Enquanto tal não ocorrer, o dirigente, em entrevista, deixa outra sugestão, para que “os clubes avancem para a sua profissionalização e para a sua estruturação, porque um clube bem estruturado tende ao sucesso e até ao lucro”. “Temos a felicidade de estar num país fortemente exportador, em que a sua boa mão-de-obra está sempre sob escrutínio, é reconhecida portas fora e é bem paga, ou seja, conseguimos ter uma boa indústria do futebol em Portugal. É essa indústria que poderá capitalizar receita para os nossos clubes”, defende o presidente da SAD do Famalicão.

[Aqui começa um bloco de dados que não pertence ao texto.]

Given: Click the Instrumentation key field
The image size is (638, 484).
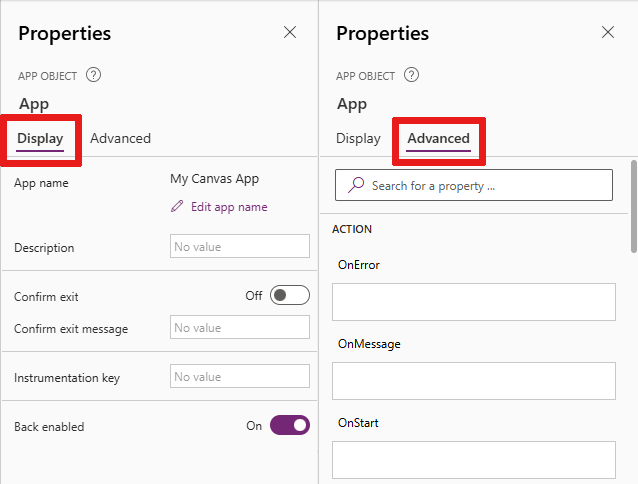Looking at the screenshot, I should click(240, 377).

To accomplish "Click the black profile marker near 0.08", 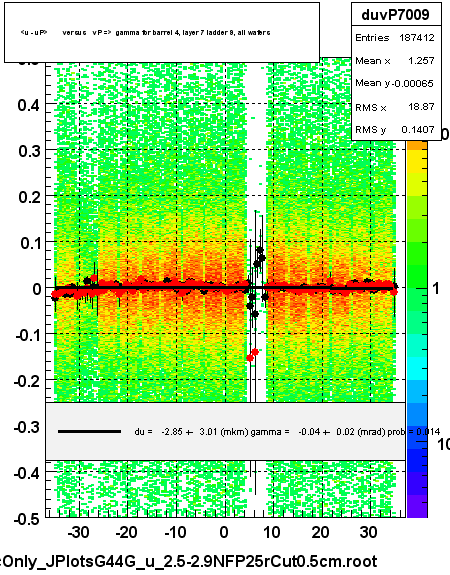I will 260,250.

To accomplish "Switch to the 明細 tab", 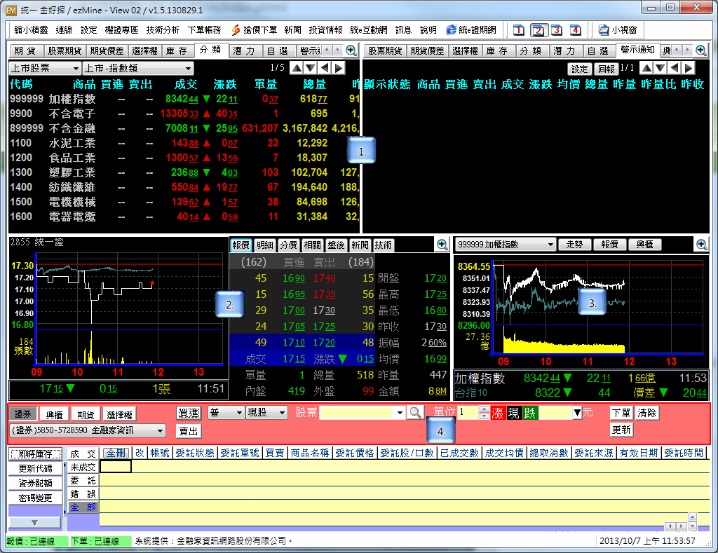I will click(x=264, y=244).

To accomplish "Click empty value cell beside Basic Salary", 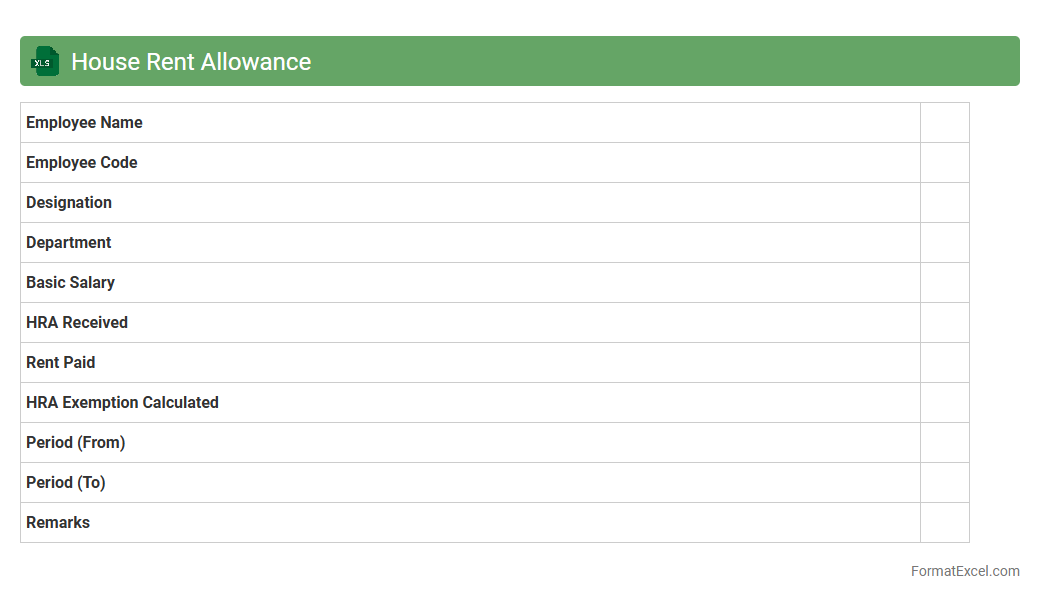I will pos(944,282).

Estrutura, gestão, jogadores e treinador. Praticamente tudo mudou no Famalicão no último ano. Mas não os adeptos. Esses, os responsáveis pelo Estádio Municipal 22 de Junho ter tido a maior média de assistências da segunda liga no ano passado, prometem voltar a causar enchentes nesta temporada. Apesar de um possível temor perante as transformações no clube, Miguel Ribeiro defende que é “um sentimento de orgulho que descreve melhor a relação entre o clube e os seus adeptos”. “O nosso desafio é termos os jogos em casa sempre cheios com os nossos, porque tenho a profunda convicção que vamos conseguir fazer uma época inteira com 90% do estádio com os nossos adeptos”, reforçou o dirigente. "Se há clube que tem um 12º jogador é o Famalicão”, rematou.